Engineering Contradictions & Design Principles
Engineering Contradiction Analysis
1Measurement precision
If the system uses passive monitoring with built-in sensors continuously, then the detection efficiency and accuracy are improved, but the device complexity and energy consumption increase
Solution Approach 1:
The sensor system is segmented into multiple functional groups (motion sensors, facial recognition sensors, speech sensors) that can be activated independently based on detected anomalies. This allows the system to maintain high detection accuracy through comprehensive monitoring while managing complexity by activating only relevant sensor subsets for specific detection tasks.
Solution Approach 2:
The sensor activation strategy is dynamic rather than static. The system continuously monitors with low-power sensors and dynamically activates additional sensors (camera, microphone) only when anomalies are detected, optimizing the balance between detection accuracy and system complexity/energy consumption at any given moment.
2Measurement precision
If the system activates additional sensors like cameras when anomalies are detected, then the measurement precision is improved, but the device complexity and energy consumption increase
Solution Approach 1:
The system employs periodic monitoring cycles where sensors are activated at specific intervals or triggered by anomaly detection. This periodic activation pattern allows the system to maintain high measurement precision for stroke detection while significantly reducing overall energy consumption compared to continuous full-sensor operation.
Solution Approach 2:
The system uses its own sensor outputs to automatically trigger additional sensor activation. When motion sensors detect potential anomalies, the system self-manages by activating camera and microphone sensors without external intervention, optimizing energy usage while maintaining high detection precision through self-directed resource allocation.
3Reliability
If the system requires user cooperation for validation, then the reliability of detection is improved, but the ease of operation decreases
Solution Approach 1:
The system incorporates feedback mechanisms where detected anomalies automatically trigger validation protocols that guide users through simple verification steps. This feedback loop enhances detection reliability by confirming potential stroke indicators while maintaining ease of operation through automated guidance and simple user actions rather than complex manual procedures.

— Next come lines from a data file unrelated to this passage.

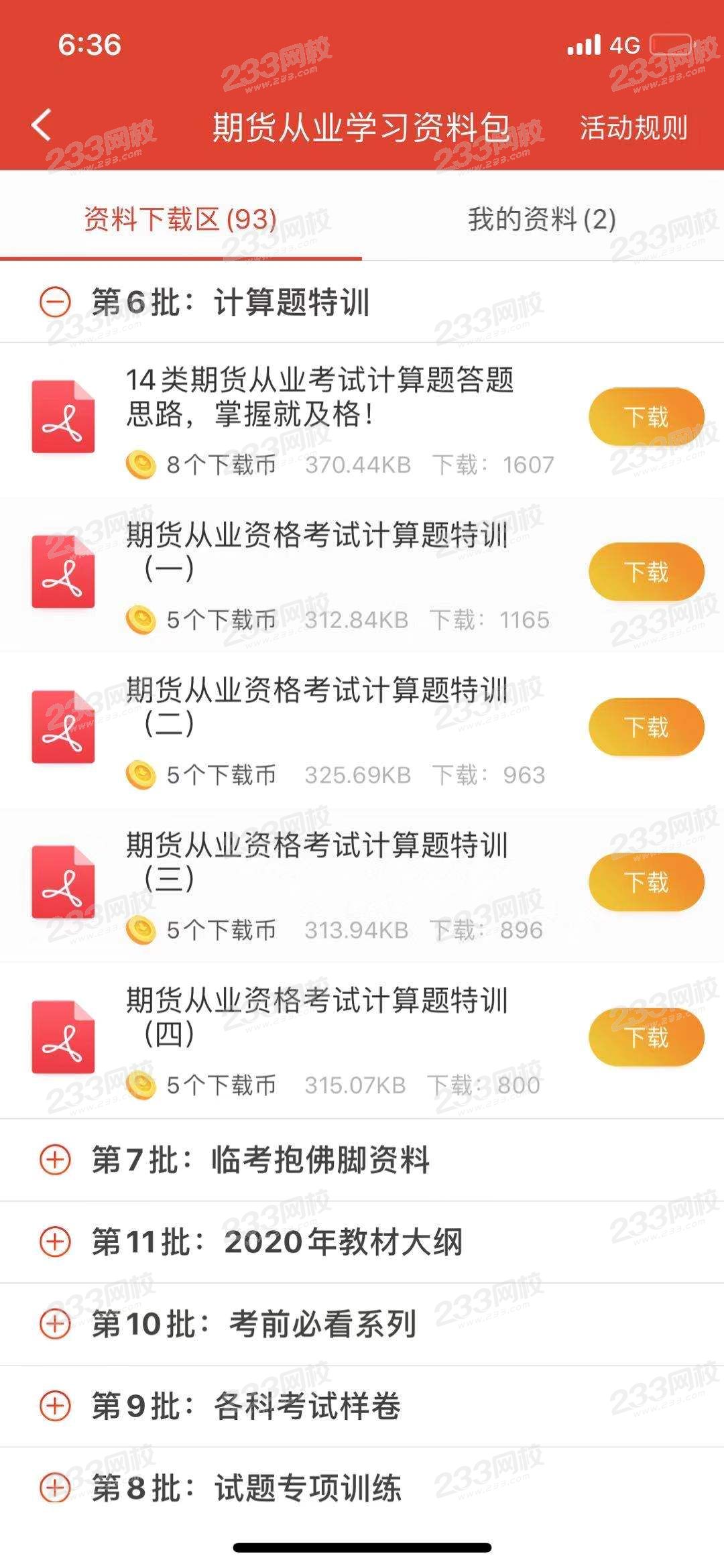This screenshot has height=1568, width=724.
Task: Expand 第9批：各科考试样卷
Action: [55, 1406]
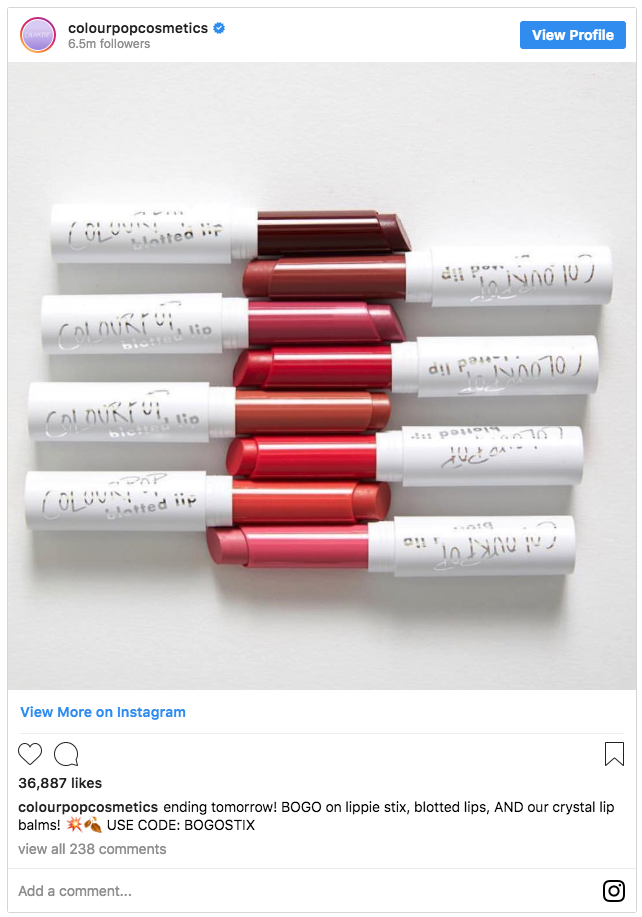Focus the Add a comment field
This screenshot has width=642, height=917.
[300, 891]
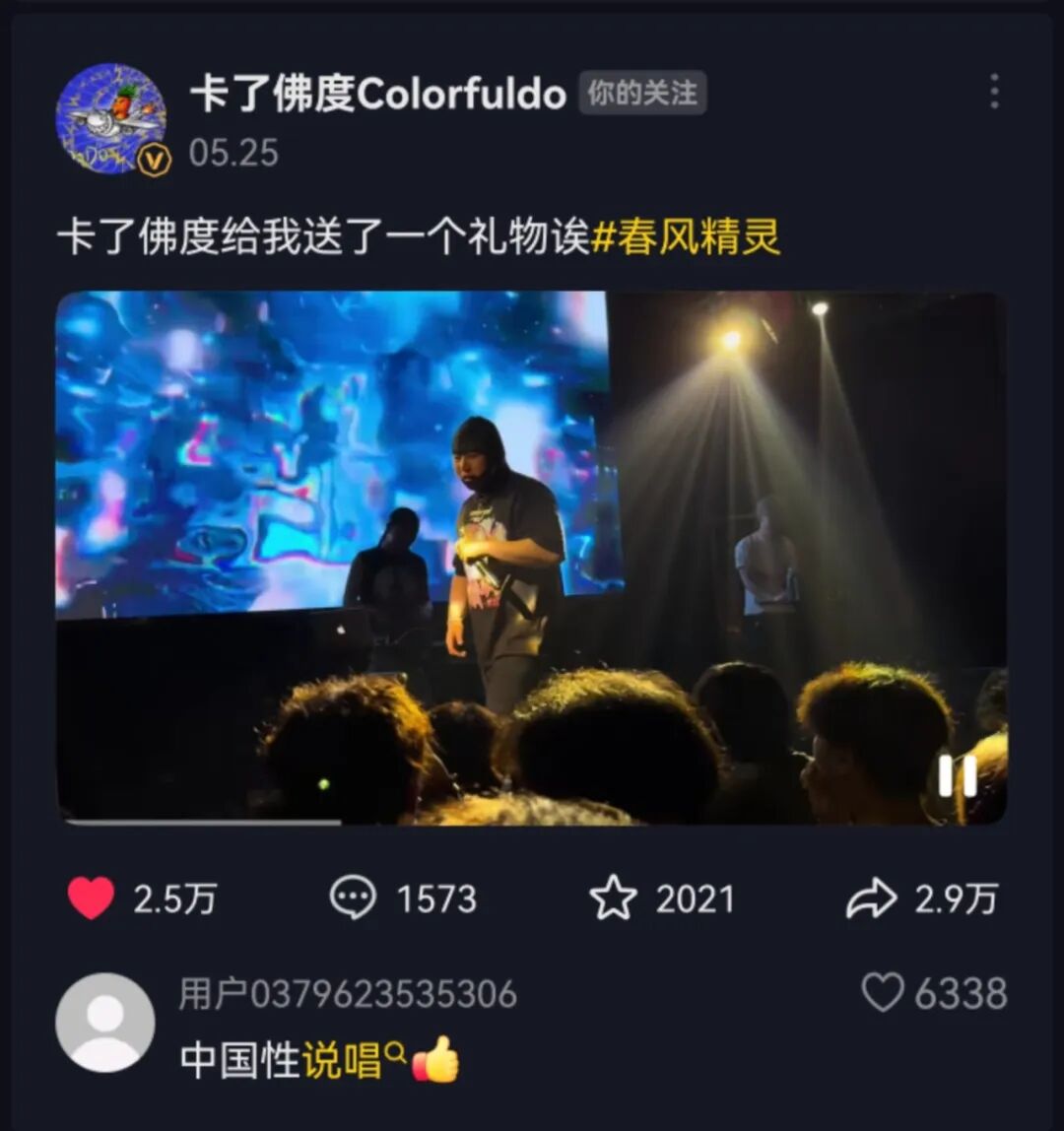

Applied Scientific Principles
This section explains which scientific principles are used to turn an abstract innovation direction into a practical engineering solution.
Function Achieved in This Case
Enhances the accuracy and efficiency of stroke detection by leveraging multiple sensors and user cooperation, reducing false alarms and ensuring timely intervention.
Implementation Method 1
a first sensor, such as an accelerometer
Implementation Method 2
a second sensor, such as a gyroscope
Data Source
AI summary
A stroke detection system operative to detect strokes suffered by mobile communication device users, the system comprising: a hardware processor operative in conjunction with a mobile communication device having at least one built-in sensor; the hardware processor being configured to, typically repeatedly and typically without being activated by the device's user, compare data derived from the at least one sensor to at least one baseline value for at least one indicator of user well-being, stored in memory accessible to the processor, and/or make a stroke risk level evaluation; and/or perform at least one action if and only if the stroke risk level is over a threshold.